Eurogroupe, Banque centrale, subsidiarité, coopérations renforcées

Le protocole relatif au Conseil de l’eurogroupe, qui figurait dans le traité constitutionnel est repris tel quel. Il est précisé qu’il siège de manière informelle, ce qui signifie qu’il n’a aucun pouvoir de décision, celui-ci appartenant au Conseil où siègent ensemble les représentants de pays membres ou non de la zone euro.

En dépit de ses protestations, la Banque centrale, qui souhaitait un statut à part, est rangée, au même titre que la Cour des comptes, parmi les institutions de l’Union mais son indépendance est confirmée.

Les dispositions relatives au contrôle de la subsidiarité à l’initiative des Parlements nationaux sont renforcées. La République tchèque a obtenu que le Conseil ait la faculté de demander à la Commission de proposer l’abrogation d’une directive ou d’un règlement.

La possibilité pour certains pays (au minimum neuf) d’aller de l’avant dans des domaines ne relevant pas des compétences exclusives de l’Union est réaffirmée mais demeure soumise à des conditions restrictives (accord du Conseil, nombre minimum de neuf Etats). Ces conditions sont plus souples et aucun nombre minimum de participants n’est exigé pour d’éventuelles « coopérations structurées » dans le secteur de la défense.


Protection des politiques nationales

Outre les dispositions relatives à la subsidiarité, de multiples sauvegardes des compétences nationales figurent dans les déclarations annexées au traité. On relève notamment une déclaration annexe préservant « le droit des Etats membres de prendre les dispositions nécessaires afin d’assurer leur approvisionnement énergétique » et, mieux encore si l’on peut dire, une déclaration d’origine britannique préservant « les responsabilités et les compétences de chaque Etat membre en ce qui concerne l’élaboration et la conduite de sa politique étrangère, son service diplomatique national, ses relations avec les pays tiers et sa participation à des organisations internationales, y compris l’appartenance au Conseil de sécurité des Nations unies. » Ceci augure mal des progrès de la politique étrangère commune de surcroît soumise à la règle paralysante d’unanimité. Tout acte législatif est exclu dans ce domaine et la compétence de la Cour de justice très limitée. Certains voient dans ces dispositions une sorte de revanche des diplomaties nationales.



Jugement d’ensemble

Les principales faiblesses du nouveau traité sont tout simplement celles qui pouvaient être relevées dans le traité constitutionnel. L’unanimité paralysante demeure en matière fiscale, pour la création de recettes propres de l’Union, pour la politique étrangère, pour la révision des traités. La composition de la Commission est loin de garantir son autorité. Ces faiblesses ont été aggravées par le souci des gouvernements d’aller au devant des craintes supposées de l’opinion et par l’exploitation habile qu’a su faire de l’échec des referenda en France et aux Pays-Bas une diplomatie britannique secondée par les jumeaux polonais. Tout ce qui pouvait paraître ouvrir la perspective de constitution d’une entité politique nouvelle a été soigneusement éliminé. Quelle chance a l’Union, dans ces conditions, de conduire une politique étrangère qui lui soit propre ? Beaucoup dépendra de la relation qui s’établira entre le nouveau président du Conseil européen à temps plein et celui de la Commission. Le risque d’une rivalité paralysante est évident. Malgré ses faiblesses, ce traité n’en représente pas moins un progrès considérable par rapport à celui de Nice. Il convient donc de faire ce qui dépend de nous pour qu’il soit ratifié.

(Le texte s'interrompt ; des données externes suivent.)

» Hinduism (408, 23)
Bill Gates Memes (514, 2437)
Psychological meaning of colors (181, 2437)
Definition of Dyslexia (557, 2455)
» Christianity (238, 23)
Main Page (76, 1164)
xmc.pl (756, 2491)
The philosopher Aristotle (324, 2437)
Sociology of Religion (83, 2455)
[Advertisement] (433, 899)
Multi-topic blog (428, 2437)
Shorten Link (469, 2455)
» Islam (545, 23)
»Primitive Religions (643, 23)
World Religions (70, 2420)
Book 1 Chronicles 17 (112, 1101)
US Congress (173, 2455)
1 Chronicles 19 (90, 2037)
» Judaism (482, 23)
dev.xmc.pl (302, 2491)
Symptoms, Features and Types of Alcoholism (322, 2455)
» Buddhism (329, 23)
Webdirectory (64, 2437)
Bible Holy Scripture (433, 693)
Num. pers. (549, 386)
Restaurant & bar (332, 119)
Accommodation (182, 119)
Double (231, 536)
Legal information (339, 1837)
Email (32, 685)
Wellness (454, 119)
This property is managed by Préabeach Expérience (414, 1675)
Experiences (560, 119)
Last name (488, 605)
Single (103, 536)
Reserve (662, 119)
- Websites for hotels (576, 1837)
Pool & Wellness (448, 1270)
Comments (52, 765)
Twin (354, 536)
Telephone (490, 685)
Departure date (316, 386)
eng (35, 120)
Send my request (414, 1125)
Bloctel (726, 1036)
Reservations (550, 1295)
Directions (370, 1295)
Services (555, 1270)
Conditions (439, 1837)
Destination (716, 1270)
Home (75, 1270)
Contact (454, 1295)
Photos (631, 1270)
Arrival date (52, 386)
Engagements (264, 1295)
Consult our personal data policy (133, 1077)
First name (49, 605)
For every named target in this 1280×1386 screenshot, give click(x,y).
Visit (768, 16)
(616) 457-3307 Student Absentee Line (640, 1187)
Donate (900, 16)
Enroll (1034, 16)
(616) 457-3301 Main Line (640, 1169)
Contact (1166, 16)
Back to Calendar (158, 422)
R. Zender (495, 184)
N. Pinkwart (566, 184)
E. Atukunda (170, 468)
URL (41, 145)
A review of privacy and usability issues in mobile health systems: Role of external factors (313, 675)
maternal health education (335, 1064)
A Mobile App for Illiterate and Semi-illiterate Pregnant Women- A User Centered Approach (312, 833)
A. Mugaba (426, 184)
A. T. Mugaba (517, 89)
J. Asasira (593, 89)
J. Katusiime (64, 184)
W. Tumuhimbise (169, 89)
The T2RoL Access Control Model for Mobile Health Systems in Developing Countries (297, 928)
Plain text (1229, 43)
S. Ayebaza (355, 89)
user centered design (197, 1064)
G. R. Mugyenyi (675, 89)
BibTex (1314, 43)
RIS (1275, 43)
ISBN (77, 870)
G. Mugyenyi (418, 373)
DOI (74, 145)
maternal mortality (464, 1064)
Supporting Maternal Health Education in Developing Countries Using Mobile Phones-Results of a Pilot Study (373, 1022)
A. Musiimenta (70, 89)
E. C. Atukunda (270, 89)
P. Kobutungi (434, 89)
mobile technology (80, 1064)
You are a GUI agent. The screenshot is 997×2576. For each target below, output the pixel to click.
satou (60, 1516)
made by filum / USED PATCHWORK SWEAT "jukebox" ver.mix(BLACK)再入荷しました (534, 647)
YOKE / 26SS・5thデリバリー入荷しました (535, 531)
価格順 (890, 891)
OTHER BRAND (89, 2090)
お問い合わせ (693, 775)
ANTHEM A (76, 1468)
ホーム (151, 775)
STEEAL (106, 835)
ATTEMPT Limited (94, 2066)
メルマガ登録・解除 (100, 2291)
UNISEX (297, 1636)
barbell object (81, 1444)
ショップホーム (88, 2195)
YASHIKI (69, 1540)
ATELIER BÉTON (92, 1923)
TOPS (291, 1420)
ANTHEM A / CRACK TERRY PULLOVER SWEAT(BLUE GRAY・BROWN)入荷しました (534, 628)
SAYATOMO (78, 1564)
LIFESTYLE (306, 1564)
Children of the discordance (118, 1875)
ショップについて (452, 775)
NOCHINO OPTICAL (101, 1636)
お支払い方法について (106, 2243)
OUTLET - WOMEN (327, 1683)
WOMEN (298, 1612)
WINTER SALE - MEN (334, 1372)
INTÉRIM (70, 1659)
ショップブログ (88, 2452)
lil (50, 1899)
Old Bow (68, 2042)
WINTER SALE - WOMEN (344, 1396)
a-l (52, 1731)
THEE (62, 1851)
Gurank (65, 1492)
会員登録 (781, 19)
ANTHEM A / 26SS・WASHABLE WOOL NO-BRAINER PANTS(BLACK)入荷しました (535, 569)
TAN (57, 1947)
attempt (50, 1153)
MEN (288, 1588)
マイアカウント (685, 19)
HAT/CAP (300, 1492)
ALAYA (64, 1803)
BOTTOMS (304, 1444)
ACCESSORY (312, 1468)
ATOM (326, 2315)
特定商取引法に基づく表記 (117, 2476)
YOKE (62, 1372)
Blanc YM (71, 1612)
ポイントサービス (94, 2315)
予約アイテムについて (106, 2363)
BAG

La question reste posée de la finalité de l’Union. Il est plus que jamais clair que l’Europe ne pourra s’affirmer sur la scène du monde, y défendre ses intérêts, contribuer à un ordre plus sûr et plus humain si elle ne s’organise pas en une entité politique dotée d’un gouvernement, non certes un Etat fédéral mais une Union fédérale d’Etats et de citoyens au sein de laquelle l’intégration économique et la coopération politique se rejoindront. Deux innovations du traité reprises du traité constitutionnel, le président du Conseil européen déchargé de fonctions nationales et le haut représentant pour la politique étrangère intégré à la Commission comme vice-président pourraient conduire, le moment venu, à la formation d’un gouvernement européen. Il suffirait de fusionner les deux présidences et de réunir autour d’un président unique un cabinet politique composé de plusieurs vice-présidents de la Commission travaillant en liaison étroite avec les ministres nationaux comme devra le faire le haut représentant pour la politique étrangère. Mais cela supposerait une volonté politique qui aujourd’hui fait défaut. Les prochaines élections européennes seront un défi pour les partis politiques qui se veulent favorables à la construction européenne. Seront-ils capables de présenter en temps utile leurs candidats à la présidence de la Commission, sachant que le choix du président par les gouvernements devra tenir compte du résultat des élections ? L’Europe ne progressera pas sur le terrain politique si elle ne réussit pas à établir un lien de confiance avec ses citoyens.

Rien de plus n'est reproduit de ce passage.